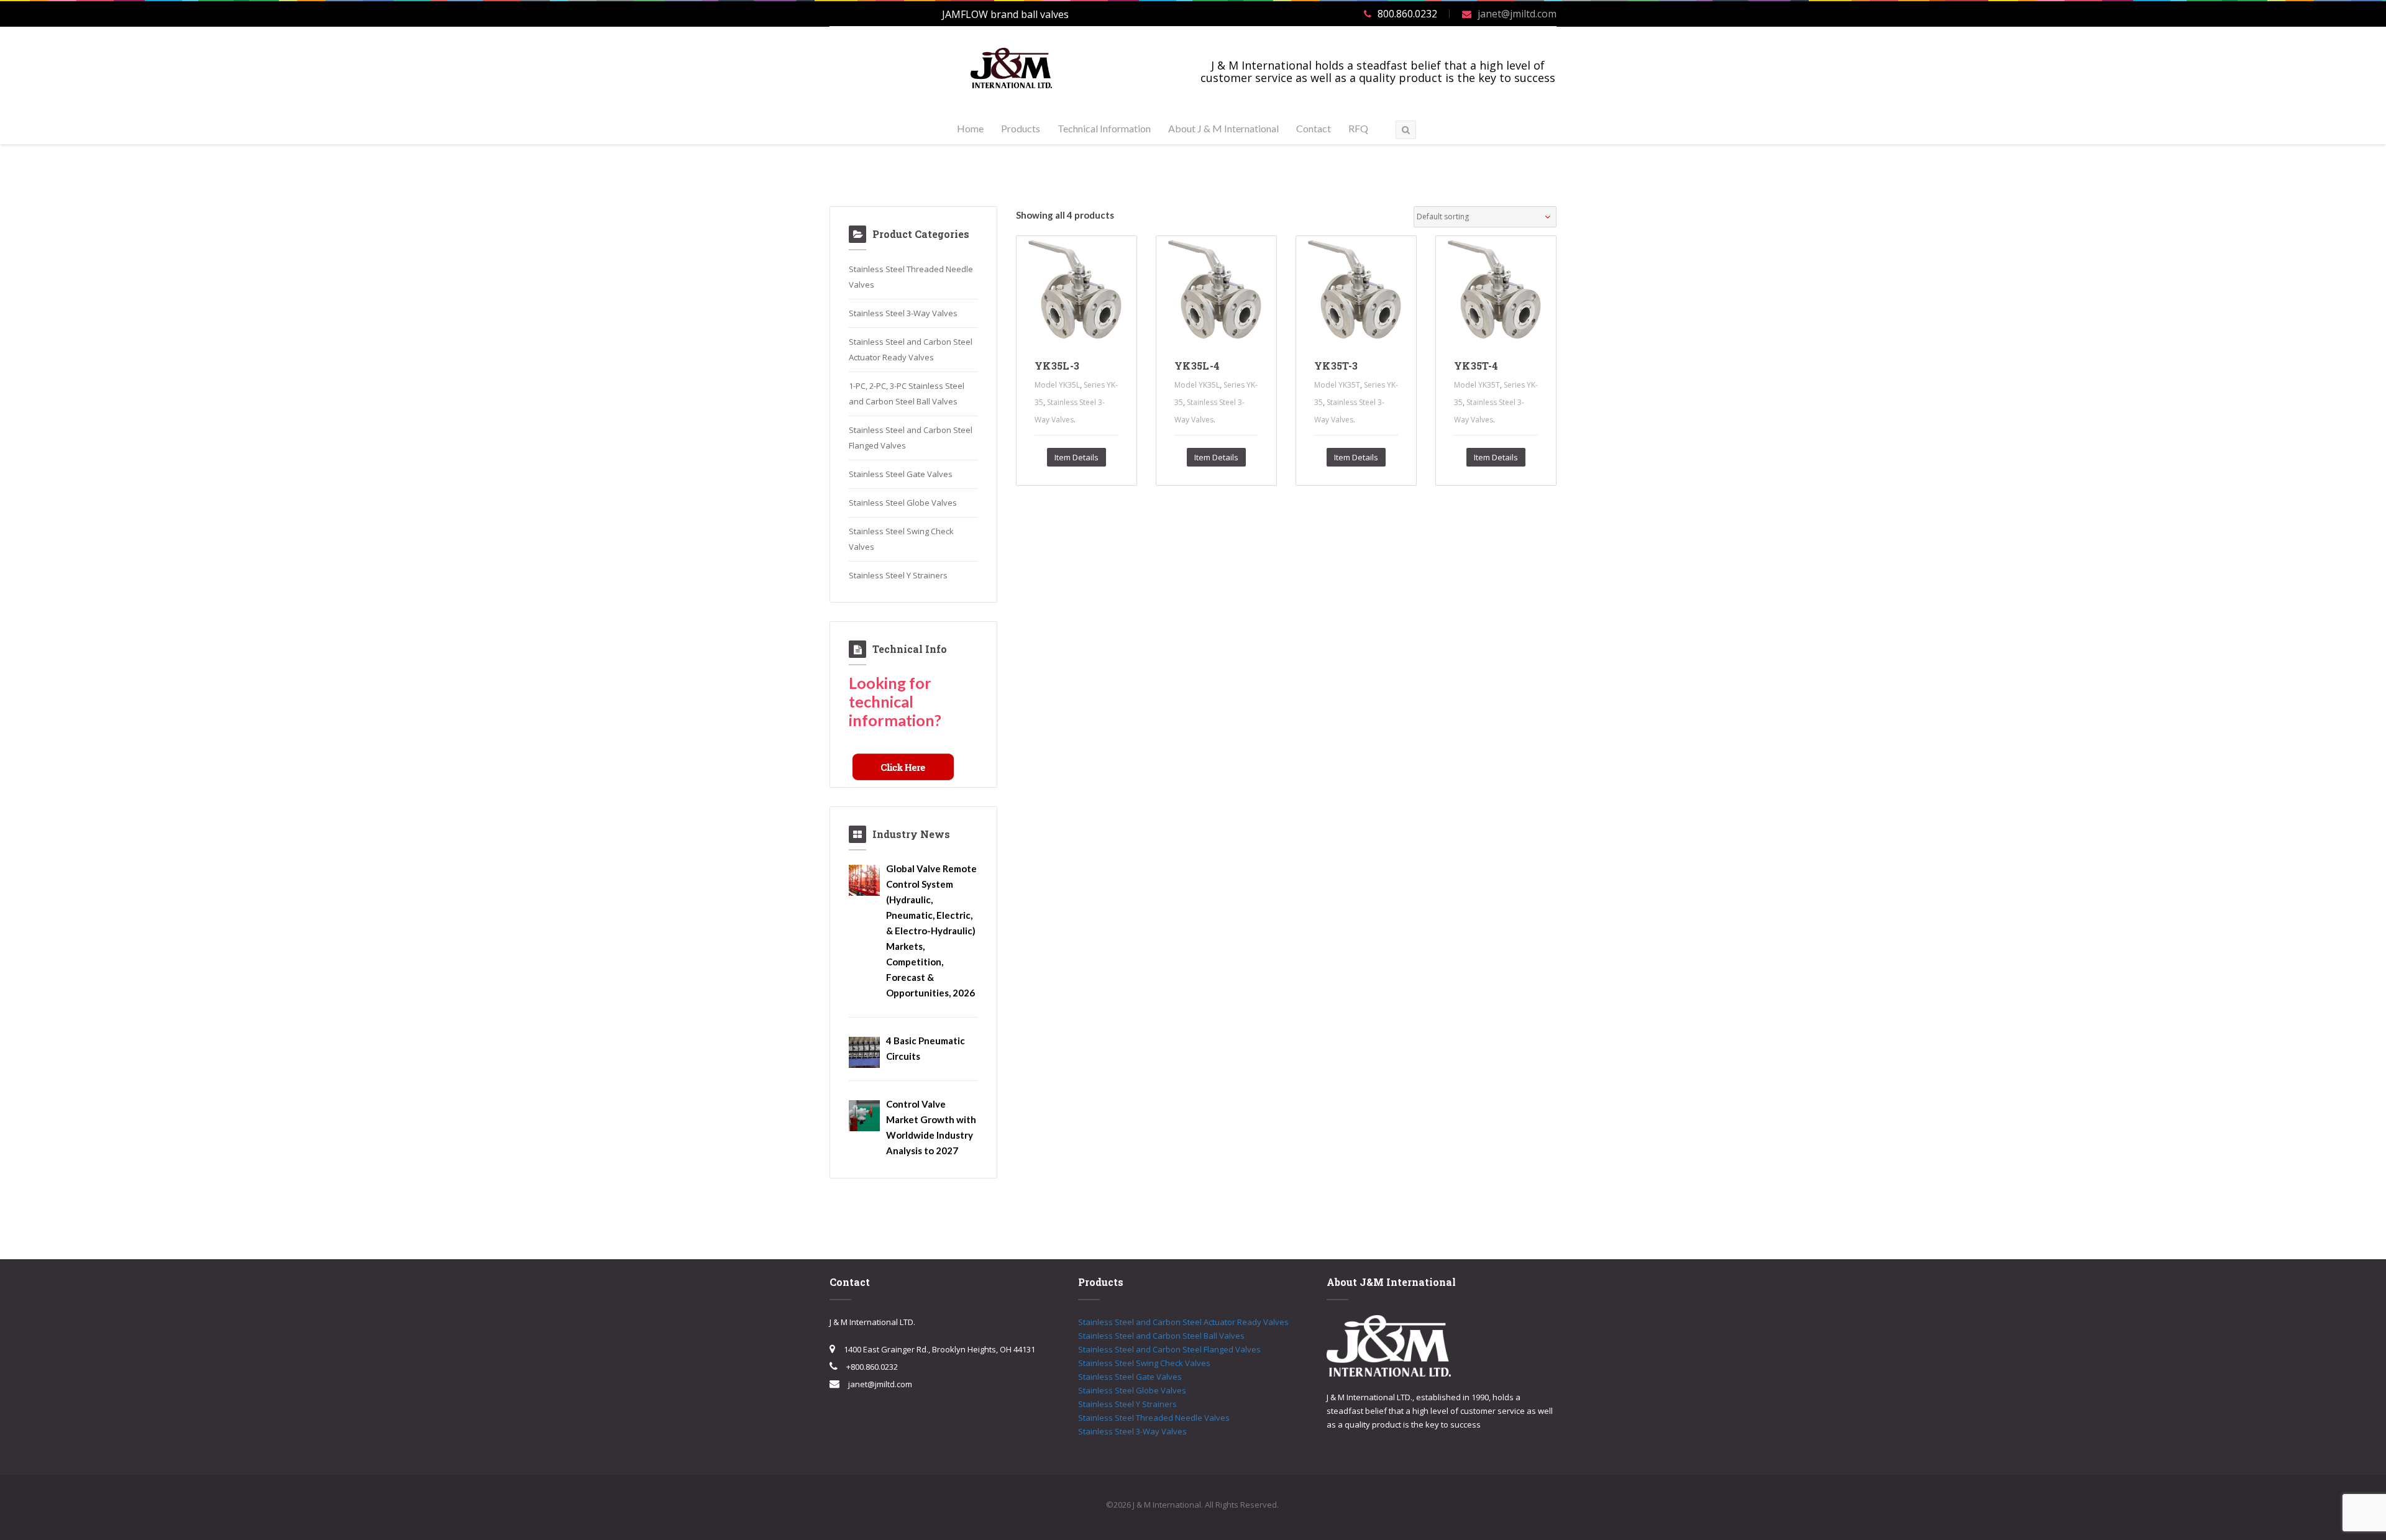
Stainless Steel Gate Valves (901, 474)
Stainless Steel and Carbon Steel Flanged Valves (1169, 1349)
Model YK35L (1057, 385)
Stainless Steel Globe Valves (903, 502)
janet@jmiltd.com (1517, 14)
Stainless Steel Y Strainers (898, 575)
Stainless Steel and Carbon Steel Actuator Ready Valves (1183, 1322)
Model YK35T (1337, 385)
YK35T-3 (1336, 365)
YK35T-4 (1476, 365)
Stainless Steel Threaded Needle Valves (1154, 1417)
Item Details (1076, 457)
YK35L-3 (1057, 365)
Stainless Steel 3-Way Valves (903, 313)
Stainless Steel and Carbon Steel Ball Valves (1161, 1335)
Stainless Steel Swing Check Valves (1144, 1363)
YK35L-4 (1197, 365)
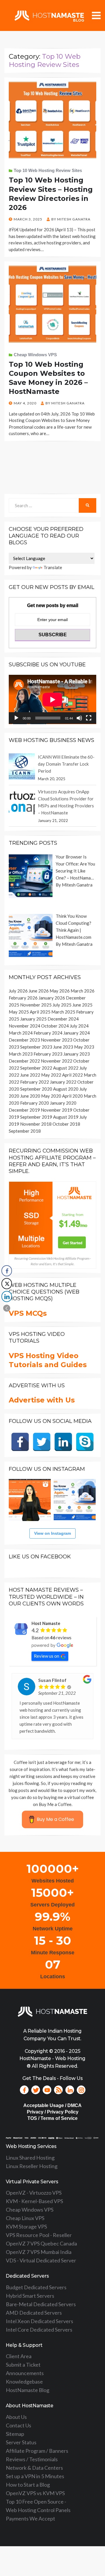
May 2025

---

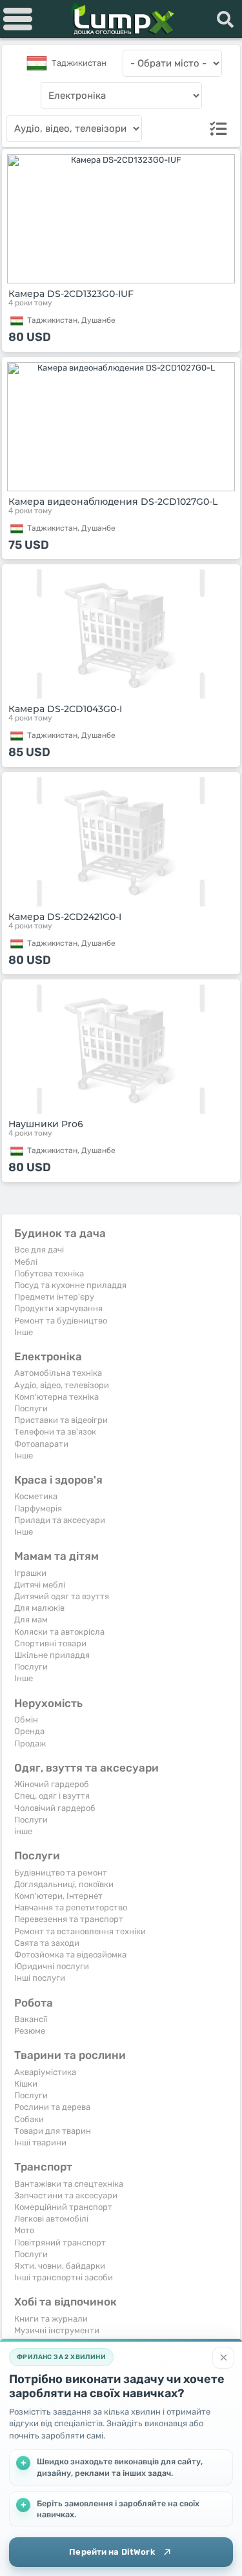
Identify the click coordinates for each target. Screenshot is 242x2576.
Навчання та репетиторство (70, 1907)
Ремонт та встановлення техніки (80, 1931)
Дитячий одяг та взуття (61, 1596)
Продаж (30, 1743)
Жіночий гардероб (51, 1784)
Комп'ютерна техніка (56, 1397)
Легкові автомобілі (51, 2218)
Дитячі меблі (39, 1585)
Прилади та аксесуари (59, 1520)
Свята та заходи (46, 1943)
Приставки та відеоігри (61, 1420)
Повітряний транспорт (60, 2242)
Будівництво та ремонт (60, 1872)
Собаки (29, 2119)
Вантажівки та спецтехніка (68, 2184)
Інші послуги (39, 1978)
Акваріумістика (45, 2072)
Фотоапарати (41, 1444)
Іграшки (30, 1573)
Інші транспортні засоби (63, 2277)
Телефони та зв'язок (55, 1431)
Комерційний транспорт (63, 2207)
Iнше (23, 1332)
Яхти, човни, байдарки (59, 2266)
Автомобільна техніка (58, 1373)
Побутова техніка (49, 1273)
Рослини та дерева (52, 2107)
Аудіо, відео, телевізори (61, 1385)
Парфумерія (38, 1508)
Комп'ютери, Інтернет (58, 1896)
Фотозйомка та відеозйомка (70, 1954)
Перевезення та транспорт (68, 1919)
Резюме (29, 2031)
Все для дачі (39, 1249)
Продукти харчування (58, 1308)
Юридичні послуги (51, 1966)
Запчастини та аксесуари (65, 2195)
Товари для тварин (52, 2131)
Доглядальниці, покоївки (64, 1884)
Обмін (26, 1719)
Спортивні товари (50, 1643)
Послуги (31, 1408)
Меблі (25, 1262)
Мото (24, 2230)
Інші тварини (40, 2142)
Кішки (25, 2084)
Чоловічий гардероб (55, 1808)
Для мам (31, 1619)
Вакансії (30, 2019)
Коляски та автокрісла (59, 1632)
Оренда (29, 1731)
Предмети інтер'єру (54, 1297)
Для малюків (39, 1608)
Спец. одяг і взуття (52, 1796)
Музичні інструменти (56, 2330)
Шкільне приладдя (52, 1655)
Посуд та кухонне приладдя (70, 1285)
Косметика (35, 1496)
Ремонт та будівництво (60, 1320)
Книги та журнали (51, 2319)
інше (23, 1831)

What is required
All that belongs in your answer is the stretch of entries above from the line with "Шкільне приладдя (52, 1655)" through the line with "інше (23, 1831)", printed exactly.

Answer to this task
Шкільне приладдя (52, 1655)
Посуд та кухонне приладдя (70, 1285)
Косметика (35, 1496)
Ремонт та будівництво (60, 1320)
Книги та журнали (51, 2319)
інше (23, 1831)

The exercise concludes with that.